- _DATA PROVIDED_:
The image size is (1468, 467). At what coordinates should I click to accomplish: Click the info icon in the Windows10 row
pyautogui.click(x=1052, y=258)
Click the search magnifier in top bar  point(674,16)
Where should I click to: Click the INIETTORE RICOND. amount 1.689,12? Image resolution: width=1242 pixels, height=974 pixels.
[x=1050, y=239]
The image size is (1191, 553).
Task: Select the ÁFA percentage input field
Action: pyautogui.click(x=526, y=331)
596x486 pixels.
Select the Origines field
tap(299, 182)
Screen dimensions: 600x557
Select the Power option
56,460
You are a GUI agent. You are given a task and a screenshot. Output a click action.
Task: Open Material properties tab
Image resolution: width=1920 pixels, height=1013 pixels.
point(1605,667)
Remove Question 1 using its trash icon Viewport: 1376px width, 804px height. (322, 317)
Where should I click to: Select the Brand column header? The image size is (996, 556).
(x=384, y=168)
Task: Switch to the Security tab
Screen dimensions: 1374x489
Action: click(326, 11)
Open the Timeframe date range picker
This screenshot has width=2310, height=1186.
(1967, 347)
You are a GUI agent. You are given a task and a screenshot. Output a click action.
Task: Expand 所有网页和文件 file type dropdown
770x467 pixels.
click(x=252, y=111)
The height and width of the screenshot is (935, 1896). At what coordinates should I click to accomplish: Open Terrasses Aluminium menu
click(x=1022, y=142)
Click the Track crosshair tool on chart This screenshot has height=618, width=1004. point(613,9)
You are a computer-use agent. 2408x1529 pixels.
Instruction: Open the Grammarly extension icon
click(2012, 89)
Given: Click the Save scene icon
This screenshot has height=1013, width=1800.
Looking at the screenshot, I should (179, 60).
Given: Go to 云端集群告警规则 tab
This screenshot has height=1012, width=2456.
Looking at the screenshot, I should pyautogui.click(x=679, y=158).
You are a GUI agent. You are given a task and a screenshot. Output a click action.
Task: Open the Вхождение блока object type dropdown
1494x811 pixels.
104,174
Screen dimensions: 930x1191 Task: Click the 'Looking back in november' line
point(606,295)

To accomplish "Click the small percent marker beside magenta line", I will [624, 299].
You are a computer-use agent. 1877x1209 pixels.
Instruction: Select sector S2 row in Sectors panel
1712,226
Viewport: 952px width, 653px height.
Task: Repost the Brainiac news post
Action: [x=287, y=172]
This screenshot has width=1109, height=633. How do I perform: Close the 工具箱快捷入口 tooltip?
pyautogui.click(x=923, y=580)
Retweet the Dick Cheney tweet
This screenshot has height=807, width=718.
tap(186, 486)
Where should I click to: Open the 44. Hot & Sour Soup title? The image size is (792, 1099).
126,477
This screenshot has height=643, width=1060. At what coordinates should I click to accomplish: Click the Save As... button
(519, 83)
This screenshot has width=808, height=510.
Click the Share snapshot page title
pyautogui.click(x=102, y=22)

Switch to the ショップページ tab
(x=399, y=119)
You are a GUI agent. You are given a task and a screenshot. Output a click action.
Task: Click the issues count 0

- _WORK TO BE COMPLETED_:
Rewrite all of the records above, replacing "trash icon" with "bin icon" and leaving everything else unchanged.

- _CORRECT RESULT_:
The image size is (1468, 467). At what coordinates should I click to accomplish: Click the info icon in the Windows10 row
pyautogui.click(x=1052, y=258)
Click the search magnifier in top bar  point(674,16)
Where should I click to: Click the INIETTORE RICOND. amount 1.689,12? Image resolution: width=1242 pixels, height=974 pixels.
[x=1050, y=239]
The image size is (1191, 553).
Task: Select the ÁFA percentage input field
Action: pyautogui.click(x=526, y=331)
596x486 pixels.
Select the Origines field
tap(299, 182)
Screen dimensions: 600x557
Select the Power option
56,460
You are a GUI agent. You are given a task and a screenshot. Output a click action.
Task: Open Material properties tab
Image resolution: width=1920 pixels, height=1013 pixels.
point(1605,667)
Remove Question 1 using its bin icon Viewport: 1376px width, 804px height. (322, 317)
Where should I click to: Select the Brand column header? The image size is (996, 556).
(x=384, y=168)
Task: Switch to the Security tab
Screen dimensions: 1374x489
Action: click(326, 11)
Open the Timeframe date range picker
This screenshot has width=2310, height=1186.
(1967, 347)
You are a GUI agent. You are given a task and a screenshot. Output a click action.
Task: Expand 所有网页和文件 file type dropdown
770x467 pixels.
click(x=252, y=111)
The height and width of the screenshot is (935, 1896). At what coordinates should I click to accomplish: Open Terrasses Aluminium menu
click(x=1022, y=142)
Click the Track crosshair tool on chart This screenshot has height=618, width=1004. point(613,9)
You are a computer-use agent. 2408x1529 pixels.
Instruction: Open the Grammarly extension icon
click(2012, 89)
Given: Click the Save scene icon
This screenshot has height=1013, width=1800.
Looking at the screenshot, I should (179, 60).
Given: Go to 云端集群告警规则 tab
This screenshot has height=1012, width=2456.
Looking at the screenshot, I should pyautogui.click(x=679, y=158).
You are a GUI agent. You are given a task and a screenshot. Output a click action.
Task: Open the Вхождение блока object type dropdown
1494x811 pixels.
104,174
Screen dimensions: 930x1191 Task: Click the 'Looking back in november' line
point(606,295)

To accomplish "Click the small percent marker beside magenta line", I will [624, 299].
You are a computer-use agent. 1877x1209 pixels.
Instruction: Select sector S2 row in Sectors panel
1712,226
Viewport: 952px width, 653px height.
Task: Repost the Brainiac news post
Action: [x=287, y=172]
This screenshot has width=1109, height=633. How do I perform: Close the 工具箱快捷入口 tooltip?
pyautogui.click(x=923, y=580)
Retweet the Dick Cheney tweet
This screenshot has height=807, width=718.
tap(186, 486)
Where should I click to: Open the 44. Hot & Sour Soup title? The image size is (792, 1099).
126,477
This screenshot has height=643, width=1060. At what coordinates should I click to accomplish: Click the Save As... button
(519, 83)
This screenshot has width=808, height=510.
Click the Share snapshot page title
pyautogui.click(x=102, y=22)

Switch to the ショップページ tab
(x=399, y=119)
You are a GUI agent. You are given a task and a screenshot. Output a click action.
Task: Click the issues count 0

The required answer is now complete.